(Recorded data)
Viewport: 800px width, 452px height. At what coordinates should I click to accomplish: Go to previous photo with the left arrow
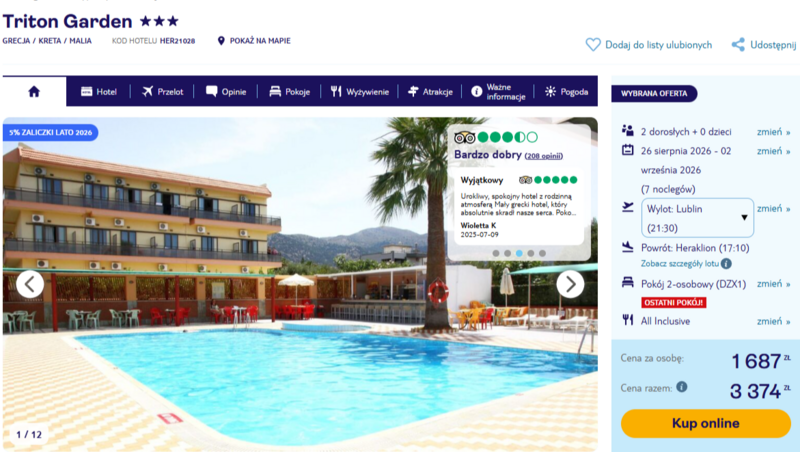coord(30,284)
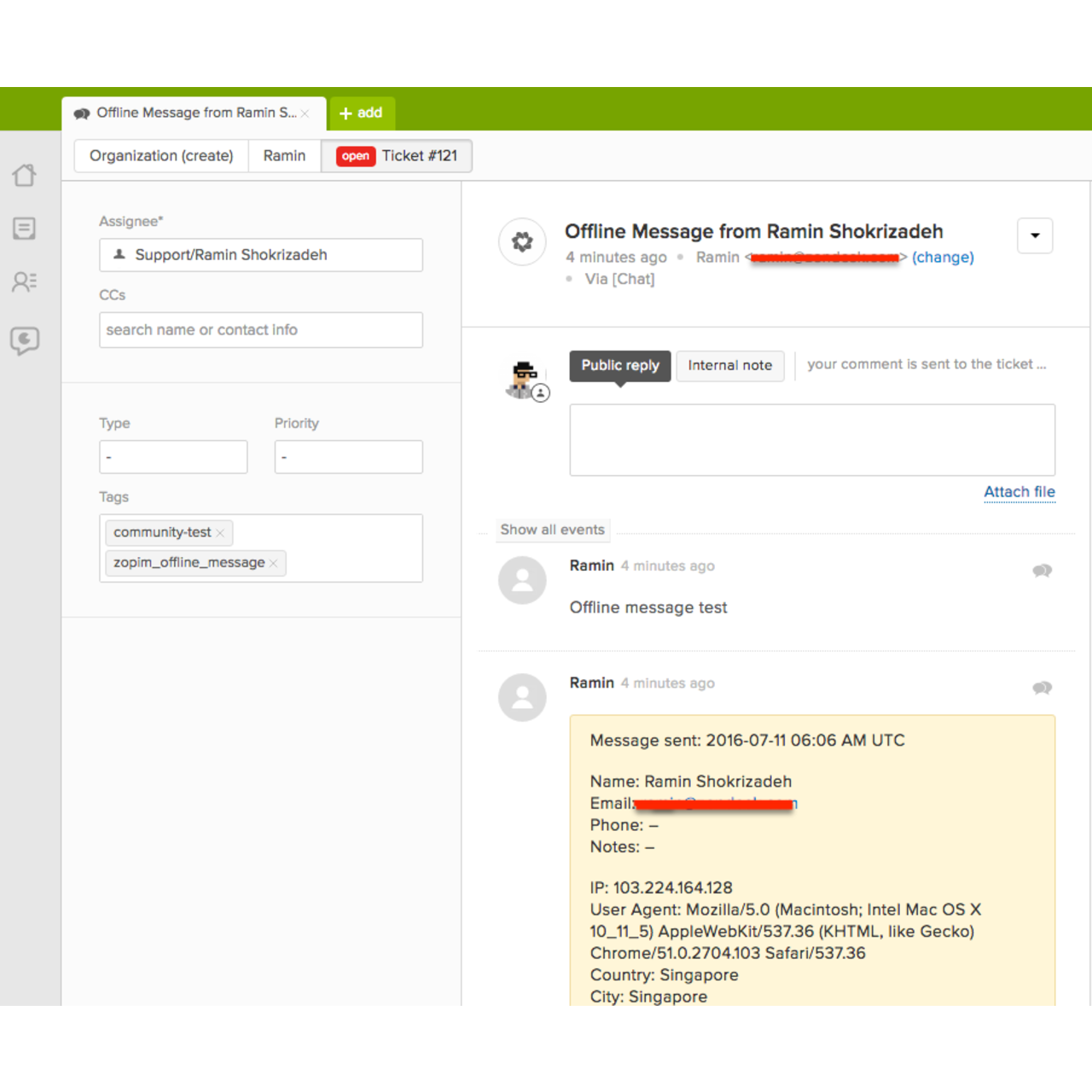Click the gear icon beside ticket title

click(x=522, y=242)
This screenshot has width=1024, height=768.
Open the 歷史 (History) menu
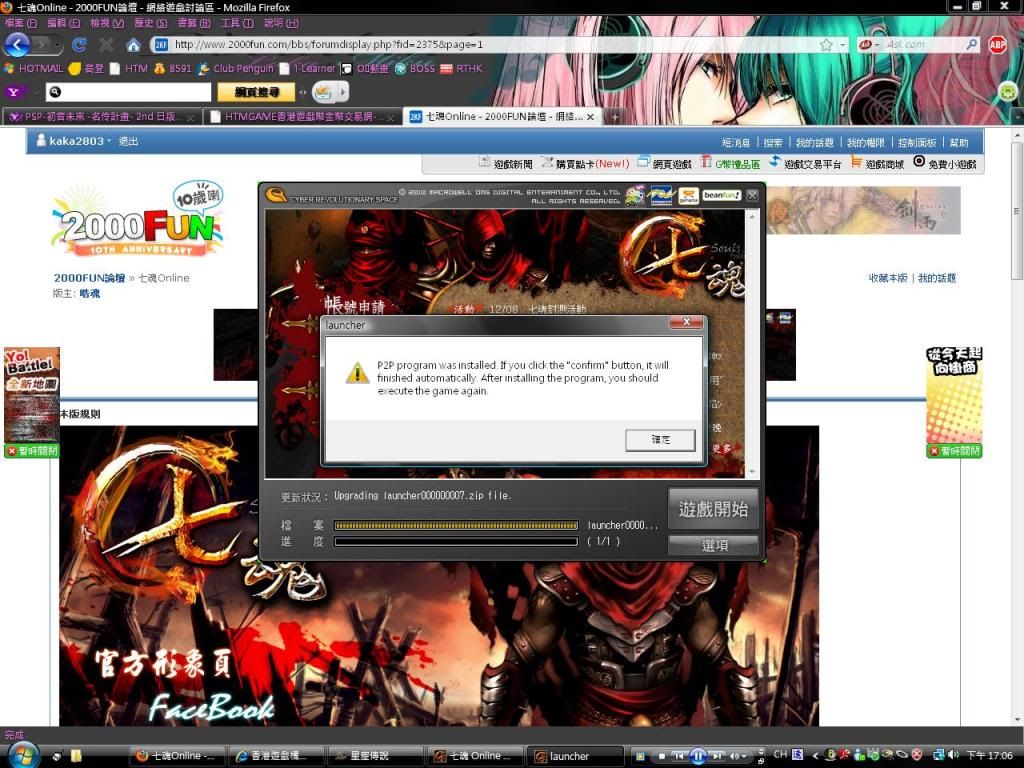[x=143, y=22]
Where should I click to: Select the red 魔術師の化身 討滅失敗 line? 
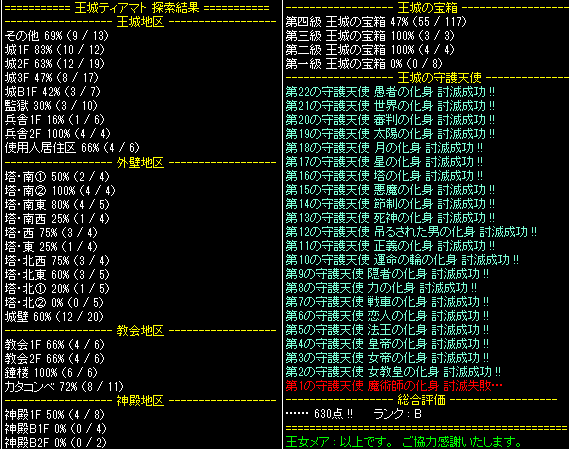pos(394,385)
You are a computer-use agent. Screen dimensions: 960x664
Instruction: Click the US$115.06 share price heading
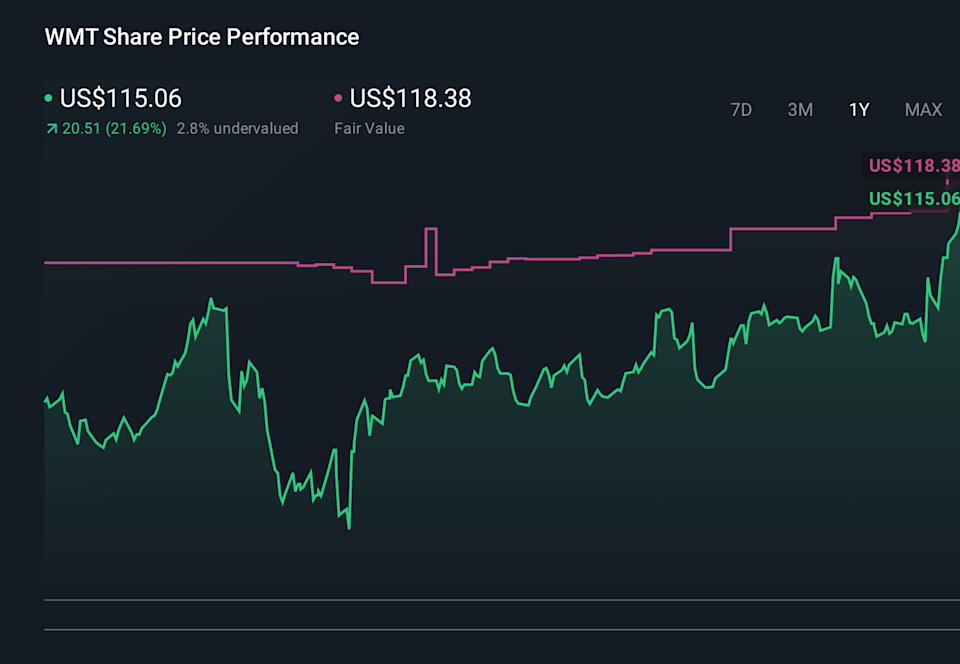[x=120, y=99]
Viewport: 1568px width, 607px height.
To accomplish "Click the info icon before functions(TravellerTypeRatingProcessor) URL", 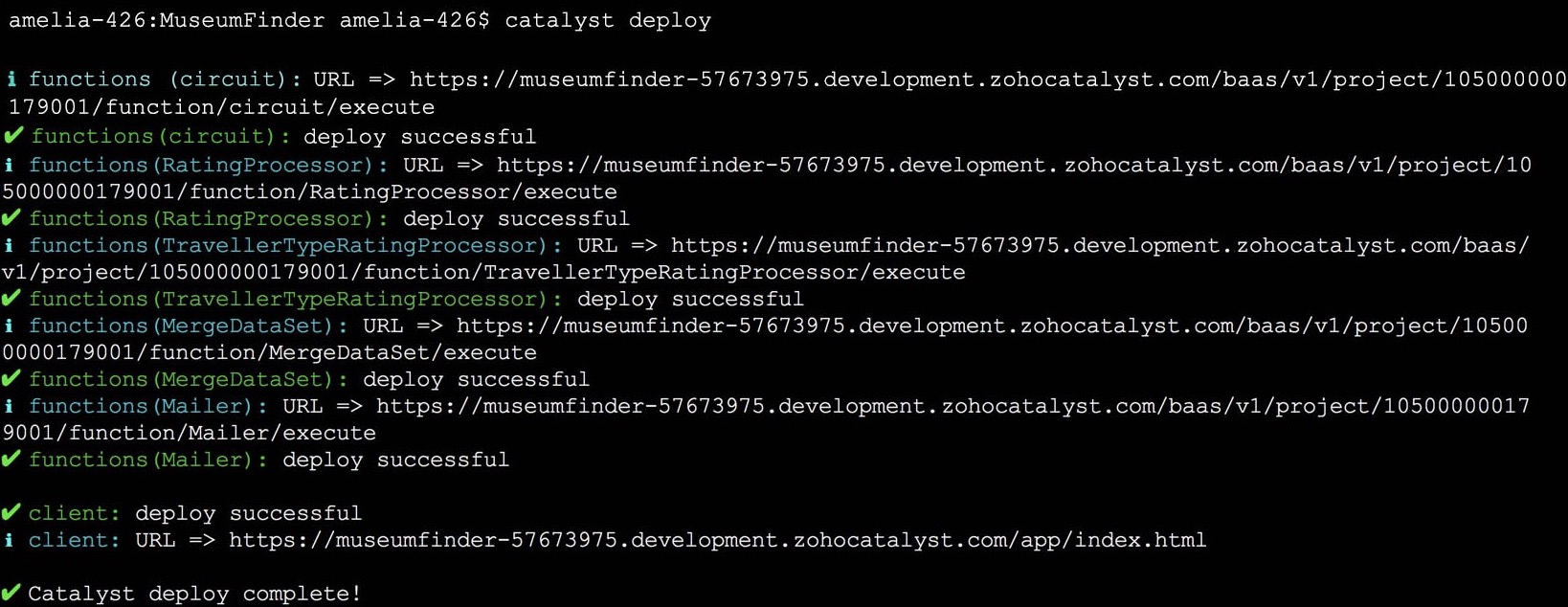I will point(10,245).
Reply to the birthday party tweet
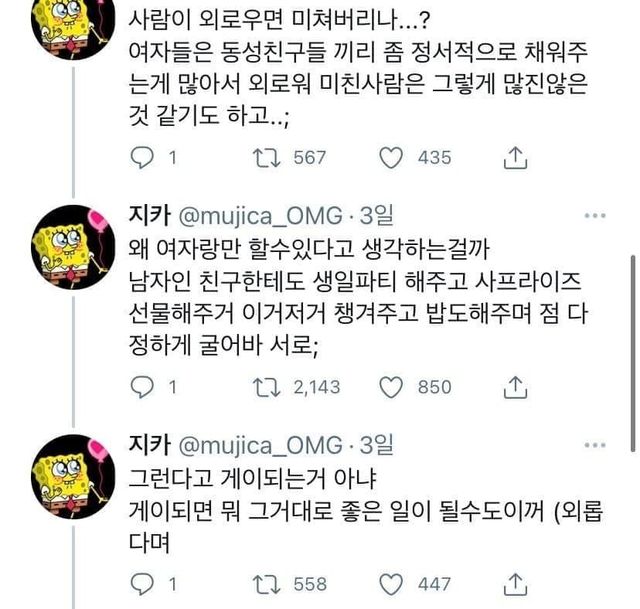This screenshot has width=640, height=609. click(x=144, y=386)
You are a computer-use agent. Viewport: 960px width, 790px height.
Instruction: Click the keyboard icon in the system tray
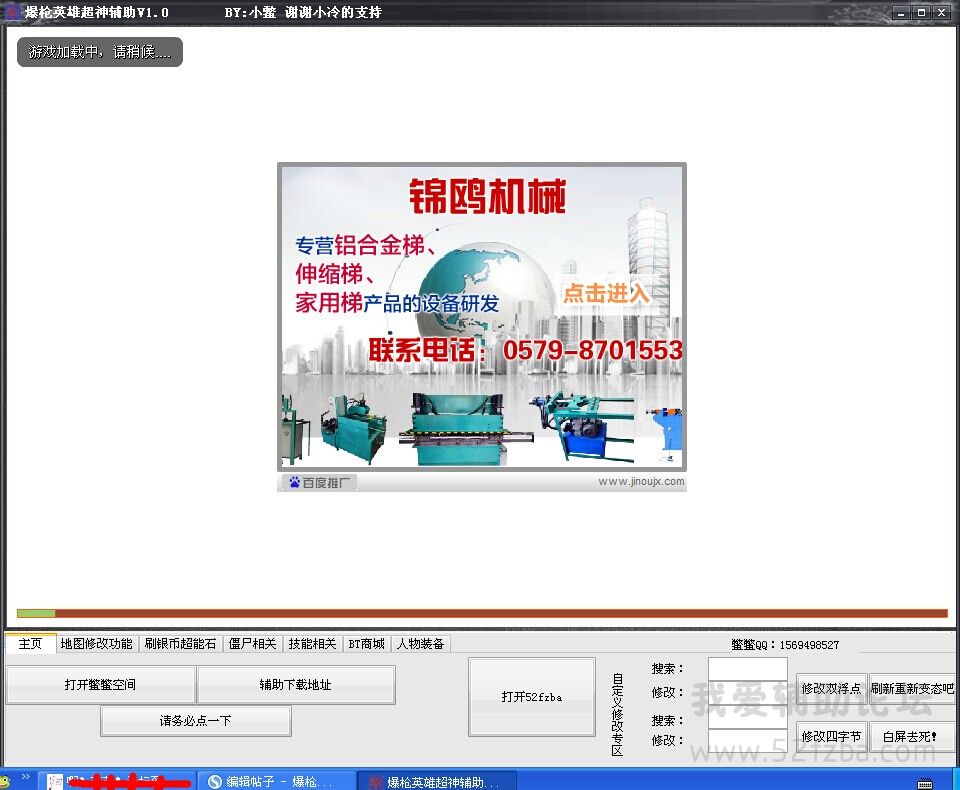[x=924, y=782]
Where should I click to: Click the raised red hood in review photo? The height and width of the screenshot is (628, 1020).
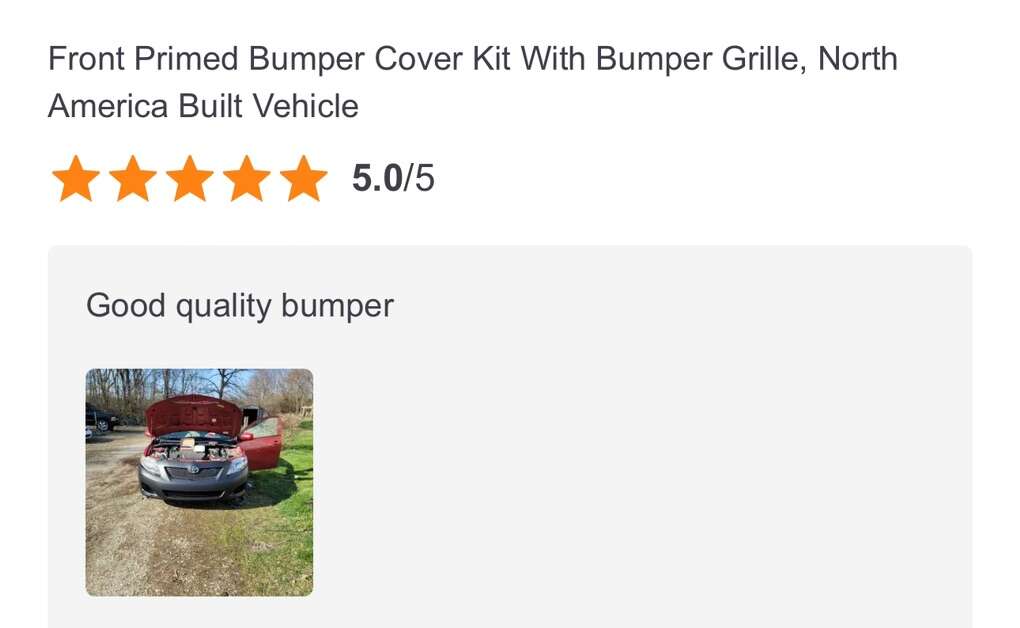tap(193, 413)
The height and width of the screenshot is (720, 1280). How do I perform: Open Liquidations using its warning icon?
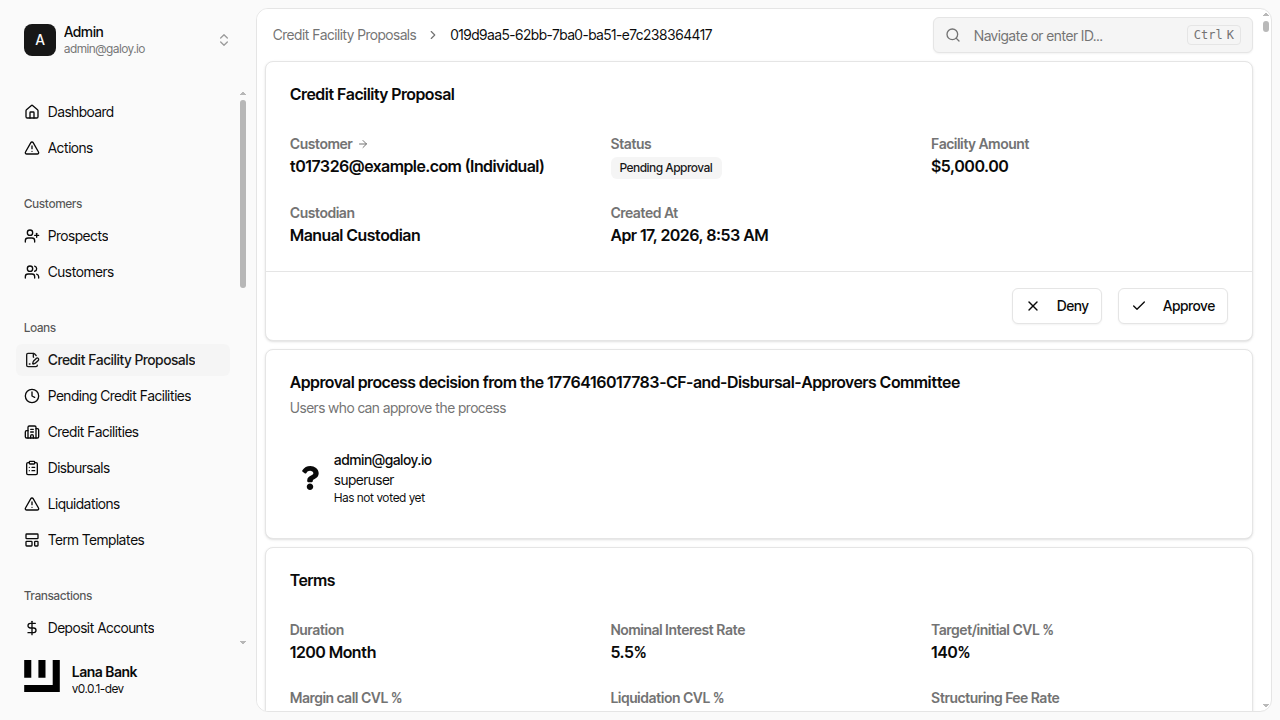pyautogui.click(x=31, y=503)
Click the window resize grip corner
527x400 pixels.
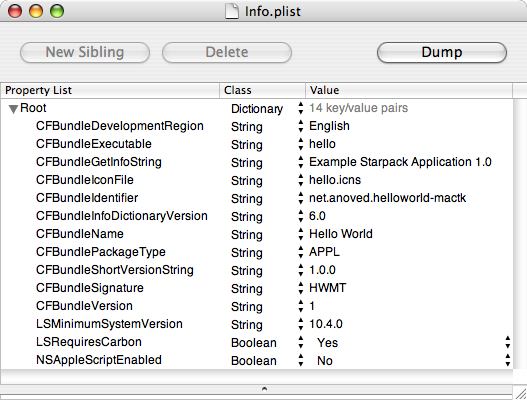pos(520,394)
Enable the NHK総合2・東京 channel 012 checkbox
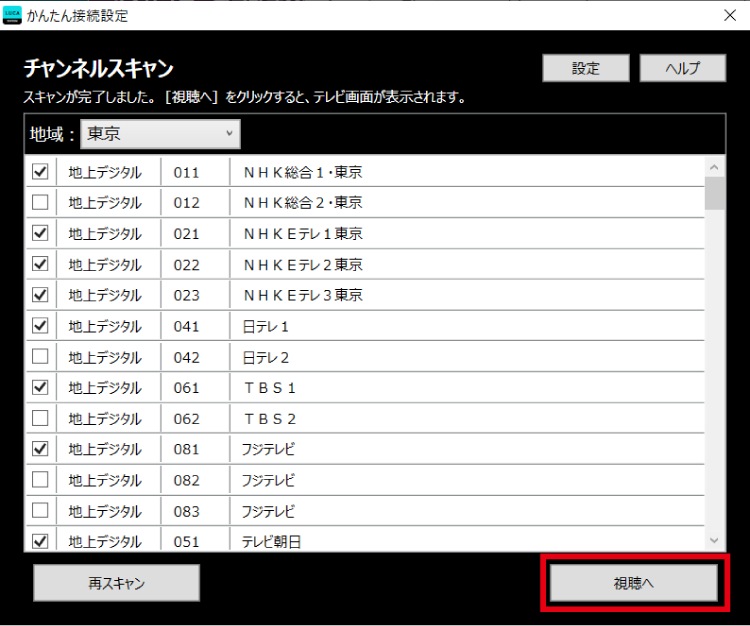 (x=40, y=203)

*Task item:* Working from the entries above, reproduce exactly and only the lines beginning with the line that has "Open the 歷史 (History) menu" and ending with the line that has "Viewport: 1568px width, 607px height."; omit all pictures.

*Output for this exercise:*
Open the 歷史 (History) menu
[x=143, y=22]
Where should I click to: Select the red 魔術師の化身 討滅失敗 line? 
pos(394,385)
You are a computer-use agent. Screen dimensions: 960x664
Instruction: Click the US$115.06 share price heading
[x=120, y=99]
Viewport: 1568px width, 607px height.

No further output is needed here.